Błogosławieństwo czy przekleństwo?
Ale nieuporządkowany seks to niejedyne zagrożenie dla młodego człowieka. Wróćmy do słów. Nie tylko potrafią zranić, ale też patologicznie wychować. I tak częste powtarzanie dziecku, że czego nie dotknie, to zepsuje, że nic nie potrafi, powoduje, że dziecko z takimi opiniami nawet nie walczy i jest przekonane o ich prawdziwości. Myśli, że rzeczywiście do niczego się nie nadaje. – Biblijnym obrazem tego przekleństwa jest Adam, który na głos Boga kryje się ze strachu, że jest nagi. Duch lęku bywa często owocem przekleństwa, które wynieśliśmy z domu rodzinnego – mówi ks. Z. Wądrzyk. Po pierwsze człowiek, który nie doświadczył miłości i błogosławieństwa, a więc poczucia własnej wartości, boi się utraty siebie, boi się zaangażować. W Ewangelii Mateusza czytamy o człowieku, który ze strachu zakopał swoje talenty. – Dzisiaj jest to powszechny strach wielu młodych ludzi, którzy wchodząc w dorosłe życie, nie potrafią się w nic zaangażować ze strachu przed utratą siebie – wyjaśnia ks. Zbigniew. Taki człowiek chce oddać Bogu życie w dobrym, nieużywanym stanie… Po drugie bojaźń śmierci wpędza nas w niewolę. Drżę, bo utracę siebie na zawsze. I po trzecie przeszkadza lęk przed miłością. – Bo już nie będę ja, ale my, i co to będzie? – mówi. Podsumowując: jeżeli dziecko nie zauważy u swoich rodziców, że ci nawzajem, ale także w stosunku do dziecka potrafią dostrzec dobro, docenić je, afirmować – będzie się bało po prostu żyć.
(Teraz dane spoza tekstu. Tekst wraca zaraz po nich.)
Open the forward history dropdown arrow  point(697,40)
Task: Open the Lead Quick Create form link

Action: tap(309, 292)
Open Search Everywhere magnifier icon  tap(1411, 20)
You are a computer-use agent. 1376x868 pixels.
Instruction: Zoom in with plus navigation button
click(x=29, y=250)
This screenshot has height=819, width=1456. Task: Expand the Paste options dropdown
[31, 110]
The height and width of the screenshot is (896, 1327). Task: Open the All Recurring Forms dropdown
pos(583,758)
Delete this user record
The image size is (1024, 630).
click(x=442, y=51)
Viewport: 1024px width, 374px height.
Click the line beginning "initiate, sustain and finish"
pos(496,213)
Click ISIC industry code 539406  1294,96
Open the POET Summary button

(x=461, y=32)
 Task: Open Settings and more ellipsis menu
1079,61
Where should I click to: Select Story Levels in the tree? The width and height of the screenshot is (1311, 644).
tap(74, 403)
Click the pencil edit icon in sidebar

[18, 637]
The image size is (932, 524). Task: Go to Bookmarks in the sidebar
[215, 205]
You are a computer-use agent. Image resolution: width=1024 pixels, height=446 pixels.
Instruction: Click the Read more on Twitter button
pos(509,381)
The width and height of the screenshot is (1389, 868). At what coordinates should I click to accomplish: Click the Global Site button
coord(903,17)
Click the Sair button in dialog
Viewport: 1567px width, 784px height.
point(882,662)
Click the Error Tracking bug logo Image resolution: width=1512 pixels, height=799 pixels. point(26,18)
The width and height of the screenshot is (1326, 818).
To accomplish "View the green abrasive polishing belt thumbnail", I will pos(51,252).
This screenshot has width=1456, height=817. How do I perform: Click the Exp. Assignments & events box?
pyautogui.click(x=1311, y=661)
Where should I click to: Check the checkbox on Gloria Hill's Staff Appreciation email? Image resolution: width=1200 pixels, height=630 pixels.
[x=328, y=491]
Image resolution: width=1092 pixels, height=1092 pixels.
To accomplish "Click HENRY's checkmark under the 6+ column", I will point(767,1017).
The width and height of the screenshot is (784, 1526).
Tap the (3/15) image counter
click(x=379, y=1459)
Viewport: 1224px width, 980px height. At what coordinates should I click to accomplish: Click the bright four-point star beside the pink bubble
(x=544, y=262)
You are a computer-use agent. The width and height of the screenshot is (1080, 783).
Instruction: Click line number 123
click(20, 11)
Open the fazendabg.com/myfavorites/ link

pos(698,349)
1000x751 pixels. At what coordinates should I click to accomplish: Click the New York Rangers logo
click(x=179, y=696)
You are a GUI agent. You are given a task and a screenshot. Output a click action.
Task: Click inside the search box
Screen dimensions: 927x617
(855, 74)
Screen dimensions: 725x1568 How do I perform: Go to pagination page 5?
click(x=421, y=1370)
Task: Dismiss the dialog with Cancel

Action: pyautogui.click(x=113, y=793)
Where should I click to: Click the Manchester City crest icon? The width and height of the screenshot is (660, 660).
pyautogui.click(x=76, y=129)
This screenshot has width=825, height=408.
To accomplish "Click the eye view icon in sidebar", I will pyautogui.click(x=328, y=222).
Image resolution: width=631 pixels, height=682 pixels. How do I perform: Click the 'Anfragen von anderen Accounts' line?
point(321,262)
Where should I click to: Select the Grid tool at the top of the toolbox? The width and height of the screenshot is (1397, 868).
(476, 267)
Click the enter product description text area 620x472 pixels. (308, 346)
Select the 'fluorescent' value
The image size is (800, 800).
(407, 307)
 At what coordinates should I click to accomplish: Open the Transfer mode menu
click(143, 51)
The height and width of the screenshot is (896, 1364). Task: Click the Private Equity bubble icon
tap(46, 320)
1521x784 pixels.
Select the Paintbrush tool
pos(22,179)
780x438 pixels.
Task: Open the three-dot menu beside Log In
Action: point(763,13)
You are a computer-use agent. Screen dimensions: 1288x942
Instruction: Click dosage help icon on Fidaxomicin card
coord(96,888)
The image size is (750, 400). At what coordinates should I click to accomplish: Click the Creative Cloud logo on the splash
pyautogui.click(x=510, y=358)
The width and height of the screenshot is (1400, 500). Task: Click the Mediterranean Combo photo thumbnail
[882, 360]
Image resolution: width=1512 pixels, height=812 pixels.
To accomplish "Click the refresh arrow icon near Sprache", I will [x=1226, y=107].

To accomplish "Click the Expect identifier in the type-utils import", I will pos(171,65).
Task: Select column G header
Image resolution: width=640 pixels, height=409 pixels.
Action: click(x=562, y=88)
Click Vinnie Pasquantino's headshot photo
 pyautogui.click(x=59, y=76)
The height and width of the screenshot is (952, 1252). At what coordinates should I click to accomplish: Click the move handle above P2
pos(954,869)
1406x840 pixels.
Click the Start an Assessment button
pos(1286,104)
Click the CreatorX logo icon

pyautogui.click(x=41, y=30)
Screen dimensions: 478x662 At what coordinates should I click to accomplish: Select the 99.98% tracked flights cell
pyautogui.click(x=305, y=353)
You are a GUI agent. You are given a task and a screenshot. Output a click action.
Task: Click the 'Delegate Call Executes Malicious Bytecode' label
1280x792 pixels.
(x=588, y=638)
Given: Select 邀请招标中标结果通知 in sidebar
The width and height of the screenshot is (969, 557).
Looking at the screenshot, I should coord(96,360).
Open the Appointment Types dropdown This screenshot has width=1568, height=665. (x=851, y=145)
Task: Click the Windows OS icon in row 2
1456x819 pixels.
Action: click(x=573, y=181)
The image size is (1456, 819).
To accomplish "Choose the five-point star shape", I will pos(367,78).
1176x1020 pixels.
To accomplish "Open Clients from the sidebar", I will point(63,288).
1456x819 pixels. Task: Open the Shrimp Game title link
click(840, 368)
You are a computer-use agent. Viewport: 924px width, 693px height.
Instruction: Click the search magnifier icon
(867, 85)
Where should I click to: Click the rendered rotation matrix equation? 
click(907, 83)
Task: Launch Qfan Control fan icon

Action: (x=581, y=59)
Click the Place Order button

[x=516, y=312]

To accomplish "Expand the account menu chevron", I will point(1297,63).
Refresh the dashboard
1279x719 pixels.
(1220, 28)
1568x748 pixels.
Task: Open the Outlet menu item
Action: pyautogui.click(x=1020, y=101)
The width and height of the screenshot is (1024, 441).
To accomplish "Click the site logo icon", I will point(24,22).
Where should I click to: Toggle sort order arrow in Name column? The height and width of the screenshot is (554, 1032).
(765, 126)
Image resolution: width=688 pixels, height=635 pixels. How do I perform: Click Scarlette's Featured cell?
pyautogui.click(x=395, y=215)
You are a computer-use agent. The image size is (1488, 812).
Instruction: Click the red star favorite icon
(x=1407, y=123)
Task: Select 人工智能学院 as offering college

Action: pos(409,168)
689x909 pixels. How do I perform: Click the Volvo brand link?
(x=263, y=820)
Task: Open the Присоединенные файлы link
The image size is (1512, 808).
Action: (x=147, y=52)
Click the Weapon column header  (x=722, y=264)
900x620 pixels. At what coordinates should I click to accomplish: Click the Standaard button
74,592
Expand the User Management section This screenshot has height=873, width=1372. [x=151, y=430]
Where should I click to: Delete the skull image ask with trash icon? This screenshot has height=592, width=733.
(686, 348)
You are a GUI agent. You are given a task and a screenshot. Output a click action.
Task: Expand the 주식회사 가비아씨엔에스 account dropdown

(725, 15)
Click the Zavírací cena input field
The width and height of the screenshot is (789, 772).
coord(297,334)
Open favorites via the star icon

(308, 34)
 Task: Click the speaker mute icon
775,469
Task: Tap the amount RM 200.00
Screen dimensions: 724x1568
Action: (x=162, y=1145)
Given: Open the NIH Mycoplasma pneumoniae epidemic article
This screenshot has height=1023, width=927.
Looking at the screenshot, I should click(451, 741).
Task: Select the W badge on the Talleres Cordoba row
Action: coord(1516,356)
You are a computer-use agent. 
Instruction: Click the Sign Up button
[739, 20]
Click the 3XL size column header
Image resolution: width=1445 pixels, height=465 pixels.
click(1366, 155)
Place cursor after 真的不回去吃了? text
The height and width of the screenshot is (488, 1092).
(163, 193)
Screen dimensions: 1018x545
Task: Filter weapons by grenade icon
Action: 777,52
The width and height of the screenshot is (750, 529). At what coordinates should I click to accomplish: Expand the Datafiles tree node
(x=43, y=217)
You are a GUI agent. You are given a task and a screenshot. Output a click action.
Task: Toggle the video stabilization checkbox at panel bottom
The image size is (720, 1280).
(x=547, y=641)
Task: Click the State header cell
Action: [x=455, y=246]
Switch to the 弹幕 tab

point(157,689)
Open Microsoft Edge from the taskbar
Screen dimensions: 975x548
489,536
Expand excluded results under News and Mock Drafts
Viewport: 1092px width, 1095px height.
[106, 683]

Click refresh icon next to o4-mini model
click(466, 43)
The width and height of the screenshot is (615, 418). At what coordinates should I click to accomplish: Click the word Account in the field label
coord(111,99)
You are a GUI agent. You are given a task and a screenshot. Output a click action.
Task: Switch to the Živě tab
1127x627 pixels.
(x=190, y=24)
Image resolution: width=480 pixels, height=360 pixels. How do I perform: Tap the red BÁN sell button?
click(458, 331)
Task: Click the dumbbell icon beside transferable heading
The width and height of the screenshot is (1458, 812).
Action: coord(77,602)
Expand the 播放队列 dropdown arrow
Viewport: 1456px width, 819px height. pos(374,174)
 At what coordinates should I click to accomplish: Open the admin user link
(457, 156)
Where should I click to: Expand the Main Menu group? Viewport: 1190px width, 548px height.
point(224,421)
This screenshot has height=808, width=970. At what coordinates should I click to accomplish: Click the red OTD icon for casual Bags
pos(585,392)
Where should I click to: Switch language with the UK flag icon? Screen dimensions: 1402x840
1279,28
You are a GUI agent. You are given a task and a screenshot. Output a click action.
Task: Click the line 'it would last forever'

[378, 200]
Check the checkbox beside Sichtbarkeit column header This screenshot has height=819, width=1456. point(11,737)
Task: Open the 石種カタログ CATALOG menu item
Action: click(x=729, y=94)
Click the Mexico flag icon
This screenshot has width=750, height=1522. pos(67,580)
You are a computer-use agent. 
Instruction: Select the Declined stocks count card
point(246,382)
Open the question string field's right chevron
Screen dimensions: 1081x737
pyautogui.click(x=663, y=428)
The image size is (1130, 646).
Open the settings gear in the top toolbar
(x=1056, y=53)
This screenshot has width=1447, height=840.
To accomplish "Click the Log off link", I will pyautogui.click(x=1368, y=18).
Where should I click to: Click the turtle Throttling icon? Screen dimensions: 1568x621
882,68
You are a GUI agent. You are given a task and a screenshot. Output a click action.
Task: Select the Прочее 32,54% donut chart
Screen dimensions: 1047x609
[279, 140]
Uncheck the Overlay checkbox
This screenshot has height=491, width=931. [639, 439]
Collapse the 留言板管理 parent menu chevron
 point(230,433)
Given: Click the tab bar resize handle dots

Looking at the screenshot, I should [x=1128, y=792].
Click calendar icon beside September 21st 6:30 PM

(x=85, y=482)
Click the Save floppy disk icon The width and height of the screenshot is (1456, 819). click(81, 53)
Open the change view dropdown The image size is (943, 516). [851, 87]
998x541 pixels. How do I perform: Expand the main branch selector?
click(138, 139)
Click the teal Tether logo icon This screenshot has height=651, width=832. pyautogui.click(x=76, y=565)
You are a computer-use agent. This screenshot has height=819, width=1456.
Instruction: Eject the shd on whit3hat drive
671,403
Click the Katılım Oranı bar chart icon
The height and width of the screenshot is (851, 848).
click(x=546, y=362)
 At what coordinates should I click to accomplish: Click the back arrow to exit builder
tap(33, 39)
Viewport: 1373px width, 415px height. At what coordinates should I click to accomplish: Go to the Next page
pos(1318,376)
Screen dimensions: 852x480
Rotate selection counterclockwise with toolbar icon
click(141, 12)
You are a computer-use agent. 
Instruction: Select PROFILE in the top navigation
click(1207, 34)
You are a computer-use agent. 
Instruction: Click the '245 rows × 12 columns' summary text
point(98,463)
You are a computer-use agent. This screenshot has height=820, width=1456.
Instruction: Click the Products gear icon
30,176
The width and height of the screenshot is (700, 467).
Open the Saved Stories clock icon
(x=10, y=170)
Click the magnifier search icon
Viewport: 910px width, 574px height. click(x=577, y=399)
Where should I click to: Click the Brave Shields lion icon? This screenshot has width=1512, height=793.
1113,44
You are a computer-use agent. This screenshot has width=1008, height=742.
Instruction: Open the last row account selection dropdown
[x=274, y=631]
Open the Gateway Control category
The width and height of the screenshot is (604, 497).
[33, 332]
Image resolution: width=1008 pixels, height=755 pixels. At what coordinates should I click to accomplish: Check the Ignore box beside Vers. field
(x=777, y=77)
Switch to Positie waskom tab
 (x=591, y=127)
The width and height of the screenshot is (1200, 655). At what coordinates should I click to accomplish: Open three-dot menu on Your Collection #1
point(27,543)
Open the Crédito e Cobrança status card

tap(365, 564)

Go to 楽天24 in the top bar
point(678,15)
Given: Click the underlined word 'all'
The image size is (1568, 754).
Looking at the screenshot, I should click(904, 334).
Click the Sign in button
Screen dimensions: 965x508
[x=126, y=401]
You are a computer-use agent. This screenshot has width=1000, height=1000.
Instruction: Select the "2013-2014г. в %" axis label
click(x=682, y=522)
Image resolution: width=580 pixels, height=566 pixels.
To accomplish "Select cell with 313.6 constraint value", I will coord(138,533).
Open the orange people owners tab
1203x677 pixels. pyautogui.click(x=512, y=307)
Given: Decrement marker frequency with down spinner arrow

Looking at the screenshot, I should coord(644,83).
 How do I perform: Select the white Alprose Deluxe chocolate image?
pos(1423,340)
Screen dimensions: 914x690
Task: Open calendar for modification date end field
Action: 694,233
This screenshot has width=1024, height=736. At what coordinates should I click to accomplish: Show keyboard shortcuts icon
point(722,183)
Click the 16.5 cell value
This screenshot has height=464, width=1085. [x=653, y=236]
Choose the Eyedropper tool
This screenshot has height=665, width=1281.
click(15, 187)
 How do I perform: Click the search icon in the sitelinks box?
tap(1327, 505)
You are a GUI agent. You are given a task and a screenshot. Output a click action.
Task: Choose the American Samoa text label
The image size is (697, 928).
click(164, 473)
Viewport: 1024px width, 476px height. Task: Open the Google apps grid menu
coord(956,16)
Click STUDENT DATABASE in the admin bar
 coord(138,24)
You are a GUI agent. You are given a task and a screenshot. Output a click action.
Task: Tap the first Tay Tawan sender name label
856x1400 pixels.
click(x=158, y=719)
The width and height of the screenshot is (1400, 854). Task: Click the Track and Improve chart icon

Inną sferą zagrożeń dla dzieci jest… nadopiekuńczość. Prowadzi ona do tego, że w niektórych szkołach zabrania się dzieciom tzw. gier kontaktowych, np. w berka, oferuje się w sklepach specjalne kaski chroniące pociechy przed nabiciem sobie guza czy nakolanniki dla raczkujących maluchów. – Rodzice stracili zdolność realnej oceny ryzyka i martwią się na zapas. Z drugiej strony chcą mieć często dzieci nadzwyczajne, wszechstronnie utalentowane, wręcz wybitne. Tak, jakby to oni sami decydowali o tym, jakie talenty dziecko posiada – mówi ks. prof. dr hab. Andrzej Zwoliński. Jednocześnie ci sami rodzice, którzy izolują swoje dzieci, nie zdają sobie sprawy, jakim zagrożeniem może stać się sieć internetowa. Spełnianie zachcianek dziecka powoduje jego nadwagę i problemy, np. z cukrzycą. Nie mówiąc już o rodzicielskiej ochronie przed rannymi Roratami, no bo kto wstanie tak wcześnie? To tylko pierwsze z brzegu przykłady.
Jaki wniosek płynie z tegorocznej konferencji? Ważna jest umiejętność zachowania starożytnego „złotego środka” pomiędzy wolnością a zależnością dziecka od decyzji rodziców. Pod warunkiem, że owi rodzice mają wystarczająco dużo oleju w głowie, pozwalającego im przestrzegać w życiu jednego z najważniejszych praw, które można nazwać prawem zdrowego rozsądku.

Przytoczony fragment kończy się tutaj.